THEY have had vastly different preparations, but Sydney father and son Julian and Daniel Rifkin will fly to Rotterdam next week to represent Australia at the 2017 ITU Triathlon Age Group World Championships, just months after competing together at the Maccabiah Games.
It will be the third world championships for Julian, 61, but this time he is just pleased to be going after injury almost derailed his plans.
“I had two crashes at the Maccabiah Games in Israel, a chipped bone, an infection and I had to be fixed up about five times, so it was a long and bumpy road,” he said.
“I only got my stitches out eight days ago, so I’m happy to be still going to Rotterdam.
“I have no expectations – I just know its going to be really special being there with Daniel.
“He is a late bloomer in triathlon and he absolutely smashed it in Israel, so it will be really interesting to see how he goes at his first world championships.”
Daniel, 31, has a swimming background and only began doing triathlons 10 months ago when he joined Maccabi NSW Triathlon and Cycling Club.
“I decided to enter several Australian triathlons like Canberra, Coffs Harbour and Devonport and at first I didn’t believe I would qualify for anything, but then each time I would improve my time by 10 minutes and I just kept improving,” Daniel said.
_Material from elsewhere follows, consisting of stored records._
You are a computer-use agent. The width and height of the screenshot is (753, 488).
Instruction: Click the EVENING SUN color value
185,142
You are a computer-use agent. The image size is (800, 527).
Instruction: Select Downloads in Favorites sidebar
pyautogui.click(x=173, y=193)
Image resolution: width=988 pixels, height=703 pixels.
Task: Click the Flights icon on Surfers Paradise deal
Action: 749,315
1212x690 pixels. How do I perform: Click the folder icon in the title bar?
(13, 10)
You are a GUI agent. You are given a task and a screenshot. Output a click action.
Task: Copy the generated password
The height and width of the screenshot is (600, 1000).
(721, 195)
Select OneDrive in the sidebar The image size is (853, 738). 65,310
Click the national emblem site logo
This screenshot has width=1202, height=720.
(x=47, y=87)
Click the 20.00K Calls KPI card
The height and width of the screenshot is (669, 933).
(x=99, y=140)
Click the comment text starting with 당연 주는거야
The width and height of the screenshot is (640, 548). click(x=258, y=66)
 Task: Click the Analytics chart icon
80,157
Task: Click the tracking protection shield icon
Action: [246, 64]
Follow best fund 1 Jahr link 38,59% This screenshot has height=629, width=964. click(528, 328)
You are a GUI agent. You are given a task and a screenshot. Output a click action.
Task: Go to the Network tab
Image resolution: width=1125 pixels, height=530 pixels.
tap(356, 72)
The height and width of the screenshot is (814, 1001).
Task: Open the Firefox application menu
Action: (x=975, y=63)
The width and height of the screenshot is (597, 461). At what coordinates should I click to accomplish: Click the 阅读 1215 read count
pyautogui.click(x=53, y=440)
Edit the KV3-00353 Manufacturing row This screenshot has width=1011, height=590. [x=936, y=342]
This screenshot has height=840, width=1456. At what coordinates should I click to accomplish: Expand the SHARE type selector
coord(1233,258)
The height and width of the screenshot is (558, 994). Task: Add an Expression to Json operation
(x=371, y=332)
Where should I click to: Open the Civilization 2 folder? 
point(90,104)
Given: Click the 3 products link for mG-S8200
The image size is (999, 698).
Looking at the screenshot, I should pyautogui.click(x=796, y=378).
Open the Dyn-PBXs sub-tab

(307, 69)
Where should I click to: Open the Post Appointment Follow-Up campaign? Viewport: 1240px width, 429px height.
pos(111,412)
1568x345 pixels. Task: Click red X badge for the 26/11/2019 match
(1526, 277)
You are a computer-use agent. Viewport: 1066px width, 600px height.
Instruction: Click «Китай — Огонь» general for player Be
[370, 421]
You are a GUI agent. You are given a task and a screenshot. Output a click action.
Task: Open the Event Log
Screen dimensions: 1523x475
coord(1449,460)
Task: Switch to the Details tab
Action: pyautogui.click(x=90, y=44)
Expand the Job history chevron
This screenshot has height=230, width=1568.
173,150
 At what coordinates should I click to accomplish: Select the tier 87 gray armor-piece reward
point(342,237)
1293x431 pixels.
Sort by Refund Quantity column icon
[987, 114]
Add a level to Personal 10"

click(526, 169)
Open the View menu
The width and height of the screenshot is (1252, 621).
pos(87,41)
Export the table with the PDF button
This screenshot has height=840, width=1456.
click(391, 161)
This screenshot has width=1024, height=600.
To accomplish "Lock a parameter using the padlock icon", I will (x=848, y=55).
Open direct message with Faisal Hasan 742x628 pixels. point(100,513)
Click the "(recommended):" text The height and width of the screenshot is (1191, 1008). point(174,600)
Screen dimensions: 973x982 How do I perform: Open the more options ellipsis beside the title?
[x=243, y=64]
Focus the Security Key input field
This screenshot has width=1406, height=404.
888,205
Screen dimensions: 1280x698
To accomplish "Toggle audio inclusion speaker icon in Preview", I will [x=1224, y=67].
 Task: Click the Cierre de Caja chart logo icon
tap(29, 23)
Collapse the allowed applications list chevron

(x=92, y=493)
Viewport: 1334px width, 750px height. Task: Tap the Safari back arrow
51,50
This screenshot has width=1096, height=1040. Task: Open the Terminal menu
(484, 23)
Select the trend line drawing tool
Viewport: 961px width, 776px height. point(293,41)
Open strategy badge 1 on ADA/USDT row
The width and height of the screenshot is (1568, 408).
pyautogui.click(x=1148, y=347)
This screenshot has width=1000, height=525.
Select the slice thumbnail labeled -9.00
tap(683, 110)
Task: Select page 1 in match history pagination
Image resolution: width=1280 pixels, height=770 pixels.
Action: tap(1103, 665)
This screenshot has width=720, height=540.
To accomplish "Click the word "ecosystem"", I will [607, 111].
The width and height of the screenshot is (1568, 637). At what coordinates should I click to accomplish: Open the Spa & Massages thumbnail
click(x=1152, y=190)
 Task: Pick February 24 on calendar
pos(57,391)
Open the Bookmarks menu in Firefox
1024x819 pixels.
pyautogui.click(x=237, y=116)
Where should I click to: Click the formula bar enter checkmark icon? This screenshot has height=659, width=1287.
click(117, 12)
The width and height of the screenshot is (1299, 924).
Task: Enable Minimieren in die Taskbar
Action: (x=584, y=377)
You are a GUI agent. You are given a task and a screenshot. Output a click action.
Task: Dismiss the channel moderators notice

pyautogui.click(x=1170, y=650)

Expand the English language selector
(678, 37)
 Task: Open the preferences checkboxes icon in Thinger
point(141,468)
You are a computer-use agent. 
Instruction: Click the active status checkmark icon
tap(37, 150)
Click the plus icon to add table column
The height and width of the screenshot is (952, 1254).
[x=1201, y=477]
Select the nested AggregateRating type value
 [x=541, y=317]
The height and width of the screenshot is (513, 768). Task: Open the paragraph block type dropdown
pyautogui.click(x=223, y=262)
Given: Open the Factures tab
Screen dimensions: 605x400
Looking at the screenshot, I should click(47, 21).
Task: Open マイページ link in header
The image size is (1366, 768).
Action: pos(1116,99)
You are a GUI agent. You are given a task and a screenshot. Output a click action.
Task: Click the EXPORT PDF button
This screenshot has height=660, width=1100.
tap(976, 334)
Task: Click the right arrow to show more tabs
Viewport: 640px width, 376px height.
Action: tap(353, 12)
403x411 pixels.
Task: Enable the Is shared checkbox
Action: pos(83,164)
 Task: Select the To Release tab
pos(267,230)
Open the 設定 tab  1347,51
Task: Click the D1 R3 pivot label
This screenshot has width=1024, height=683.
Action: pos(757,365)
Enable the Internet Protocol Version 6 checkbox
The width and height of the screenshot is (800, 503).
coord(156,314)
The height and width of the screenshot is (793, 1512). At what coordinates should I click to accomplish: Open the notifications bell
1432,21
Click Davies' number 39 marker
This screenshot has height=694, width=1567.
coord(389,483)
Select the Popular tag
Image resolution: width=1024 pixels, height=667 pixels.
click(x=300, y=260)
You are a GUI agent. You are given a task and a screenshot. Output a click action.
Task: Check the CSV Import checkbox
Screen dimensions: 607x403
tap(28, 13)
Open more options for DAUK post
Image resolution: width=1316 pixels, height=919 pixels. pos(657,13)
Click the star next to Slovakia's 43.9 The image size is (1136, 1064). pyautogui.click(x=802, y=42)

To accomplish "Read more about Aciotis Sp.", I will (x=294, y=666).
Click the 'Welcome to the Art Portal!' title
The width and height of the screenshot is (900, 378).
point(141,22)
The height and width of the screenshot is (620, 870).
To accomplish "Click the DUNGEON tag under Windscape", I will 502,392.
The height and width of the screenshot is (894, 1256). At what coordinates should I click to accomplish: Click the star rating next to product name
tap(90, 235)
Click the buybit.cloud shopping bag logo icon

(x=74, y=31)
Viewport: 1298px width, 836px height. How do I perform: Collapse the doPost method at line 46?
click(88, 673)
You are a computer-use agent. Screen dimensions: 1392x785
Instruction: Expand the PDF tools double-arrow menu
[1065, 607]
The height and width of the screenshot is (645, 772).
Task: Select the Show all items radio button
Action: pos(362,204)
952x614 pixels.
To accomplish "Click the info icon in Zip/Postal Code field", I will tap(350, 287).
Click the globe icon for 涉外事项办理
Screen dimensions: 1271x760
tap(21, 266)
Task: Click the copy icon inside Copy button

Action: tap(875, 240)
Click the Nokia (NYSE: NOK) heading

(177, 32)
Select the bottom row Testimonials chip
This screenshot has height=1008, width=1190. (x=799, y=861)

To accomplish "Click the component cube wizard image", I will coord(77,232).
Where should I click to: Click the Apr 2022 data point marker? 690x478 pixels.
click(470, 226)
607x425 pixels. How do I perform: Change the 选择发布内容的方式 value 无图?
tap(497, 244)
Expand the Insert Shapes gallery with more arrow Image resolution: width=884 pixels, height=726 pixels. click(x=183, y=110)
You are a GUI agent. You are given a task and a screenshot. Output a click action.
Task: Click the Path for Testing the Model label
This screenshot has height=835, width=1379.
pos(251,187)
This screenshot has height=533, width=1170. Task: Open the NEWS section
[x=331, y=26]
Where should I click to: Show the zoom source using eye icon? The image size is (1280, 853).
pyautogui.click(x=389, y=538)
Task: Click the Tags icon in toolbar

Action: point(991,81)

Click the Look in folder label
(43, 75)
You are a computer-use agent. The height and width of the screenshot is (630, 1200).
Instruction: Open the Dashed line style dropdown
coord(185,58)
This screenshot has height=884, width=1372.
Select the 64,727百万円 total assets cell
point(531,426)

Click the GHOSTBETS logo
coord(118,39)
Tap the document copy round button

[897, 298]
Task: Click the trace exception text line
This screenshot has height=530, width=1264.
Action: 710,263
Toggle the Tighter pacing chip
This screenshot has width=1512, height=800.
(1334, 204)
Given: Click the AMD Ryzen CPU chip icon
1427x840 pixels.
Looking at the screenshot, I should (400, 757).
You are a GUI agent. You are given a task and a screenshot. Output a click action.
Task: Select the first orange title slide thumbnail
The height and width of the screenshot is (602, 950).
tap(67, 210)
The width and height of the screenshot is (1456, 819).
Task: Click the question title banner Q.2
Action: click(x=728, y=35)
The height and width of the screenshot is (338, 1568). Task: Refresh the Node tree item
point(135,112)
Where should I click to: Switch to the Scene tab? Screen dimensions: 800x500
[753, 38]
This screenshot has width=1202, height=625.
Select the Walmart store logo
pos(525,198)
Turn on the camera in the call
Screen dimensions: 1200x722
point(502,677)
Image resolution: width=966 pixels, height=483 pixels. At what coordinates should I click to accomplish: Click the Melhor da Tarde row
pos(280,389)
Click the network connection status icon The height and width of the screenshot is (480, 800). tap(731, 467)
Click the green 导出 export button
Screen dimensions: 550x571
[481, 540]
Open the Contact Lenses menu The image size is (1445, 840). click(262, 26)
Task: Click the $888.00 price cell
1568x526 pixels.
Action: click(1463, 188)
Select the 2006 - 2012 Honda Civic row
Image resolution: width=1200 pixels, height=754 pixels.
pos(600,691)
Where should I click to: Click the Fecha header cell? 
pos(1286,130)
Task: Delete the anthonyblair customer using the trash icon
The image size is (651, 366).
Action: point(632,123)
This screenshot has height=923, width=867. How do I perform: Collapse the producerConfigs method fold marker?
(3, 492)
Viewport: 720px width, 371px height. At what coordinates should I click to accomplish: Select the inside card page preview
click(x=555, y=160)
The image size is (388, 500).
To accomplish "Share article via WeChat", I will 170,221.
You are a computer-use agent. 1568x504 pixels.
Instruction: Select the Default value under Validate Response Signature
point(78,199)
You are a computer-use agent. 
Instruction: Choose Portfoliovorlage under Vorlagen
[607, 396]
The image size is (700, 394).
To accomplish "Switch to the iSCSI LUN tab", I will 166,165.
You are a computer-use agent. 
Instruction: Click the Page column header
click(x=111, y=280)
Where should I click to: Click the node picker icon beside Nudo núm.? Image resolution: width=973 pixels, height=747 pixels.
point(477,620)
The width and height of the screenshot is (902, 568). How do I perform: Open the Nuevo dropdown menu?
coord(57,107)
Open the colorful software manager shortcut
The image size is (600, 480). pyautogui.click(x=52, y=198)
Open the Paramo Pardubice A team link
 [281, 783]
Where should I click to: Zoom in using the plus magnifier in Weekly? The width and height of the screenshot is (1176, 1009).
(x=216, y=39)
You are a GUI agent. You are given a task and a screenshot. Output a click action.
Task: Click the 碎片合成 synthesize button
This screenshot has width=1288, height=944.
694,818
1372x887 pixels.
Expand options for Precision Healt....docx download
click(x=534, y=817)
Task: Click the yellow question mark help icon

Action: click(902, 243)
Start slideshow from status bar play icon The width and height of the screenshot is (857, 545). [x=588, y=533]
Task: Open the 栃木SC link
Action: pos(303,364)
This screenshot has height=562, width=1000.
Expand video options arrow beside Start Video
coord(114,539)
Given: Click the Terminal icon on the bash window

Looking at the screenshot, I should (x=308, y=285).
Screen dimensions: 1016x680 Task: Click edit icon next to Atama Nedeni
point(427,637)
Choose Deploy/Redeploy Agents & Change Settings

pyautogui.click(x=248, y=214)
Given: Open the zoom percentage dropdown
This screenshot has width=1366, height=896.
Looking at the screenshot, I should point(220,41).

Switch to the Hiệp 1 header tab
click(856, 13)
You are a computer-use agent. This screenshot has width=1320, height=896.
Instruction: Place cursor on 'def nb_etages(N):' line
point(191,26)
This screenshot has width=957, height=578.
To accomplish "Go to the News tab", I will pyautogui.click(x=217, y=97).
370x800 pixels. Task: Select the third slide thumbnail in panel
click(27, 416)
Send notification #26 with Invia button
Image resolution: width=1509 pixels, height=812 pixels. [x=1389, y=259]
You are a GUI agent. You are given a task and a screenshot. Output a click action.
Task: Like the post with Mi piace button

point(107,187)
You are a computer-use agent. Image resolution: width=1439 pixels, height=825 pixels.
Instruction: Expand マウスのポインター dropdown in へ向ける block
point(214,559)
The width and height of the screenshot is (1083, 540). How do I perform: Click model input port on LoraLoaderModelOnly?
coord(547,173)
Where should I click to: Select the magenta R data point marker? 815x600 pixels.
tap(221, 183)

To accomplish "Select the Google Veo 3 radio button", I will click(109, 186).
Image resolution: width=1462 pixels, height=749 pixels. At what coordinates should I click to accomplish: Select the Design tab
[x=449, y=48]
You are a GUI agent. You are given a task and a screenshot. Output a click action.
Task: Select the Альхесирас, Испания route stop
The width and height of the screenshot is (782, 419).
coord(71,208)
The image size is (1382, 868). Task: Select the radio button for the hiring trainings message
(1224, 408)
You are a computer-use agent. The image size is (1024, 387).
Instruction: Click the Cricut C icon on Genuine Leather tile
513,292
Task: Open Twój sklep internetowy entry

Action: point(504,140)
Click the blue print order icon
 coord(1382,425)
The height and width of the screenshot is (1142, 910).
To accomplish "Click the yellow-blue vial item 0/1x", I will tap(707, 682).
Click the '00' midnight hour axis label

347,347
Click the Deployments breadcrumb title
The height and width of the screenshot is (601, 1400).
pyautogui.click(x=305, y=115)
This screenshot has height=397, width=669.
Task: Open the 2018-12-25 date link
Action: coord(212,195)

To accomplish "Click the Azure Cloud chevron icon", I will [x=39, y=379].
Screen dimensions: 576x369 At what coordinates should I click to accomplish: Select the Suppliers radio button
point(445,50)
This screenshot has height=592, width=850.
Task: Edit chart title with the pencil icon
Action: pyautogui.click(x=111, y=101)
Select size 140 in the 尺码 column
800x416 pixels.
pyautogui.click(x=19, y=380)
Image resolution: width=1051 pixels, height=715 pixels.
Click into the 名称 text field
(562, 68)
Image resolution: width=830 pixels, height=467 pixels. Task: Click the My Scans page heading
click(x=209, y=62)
At the Maccabiah Games, he won gold in the 3km open water swimming, silver in the triathlon, bronze in the cycling team time trial and he finished ninth overall in the gruelling Mac-Man event, held in 33 degree heat.
“That gave me a lot of confidence, and since then I’ve been able to increase my average bike speed by 10km/h and run 10km in under 40 minutes.
“In Rotterdam, I’d like to take another 10 to 15 minutes off and finish in under two hours and 10 minutes.”
Daniel is full of admiration for his father.
“Dad just won’t quit – just two days after his last surgery we did a 6km bushwalk together, and he was back running again later that week.
“To be able to do some of the training together with your dad, and then go to the worlds together, it really means a lot.”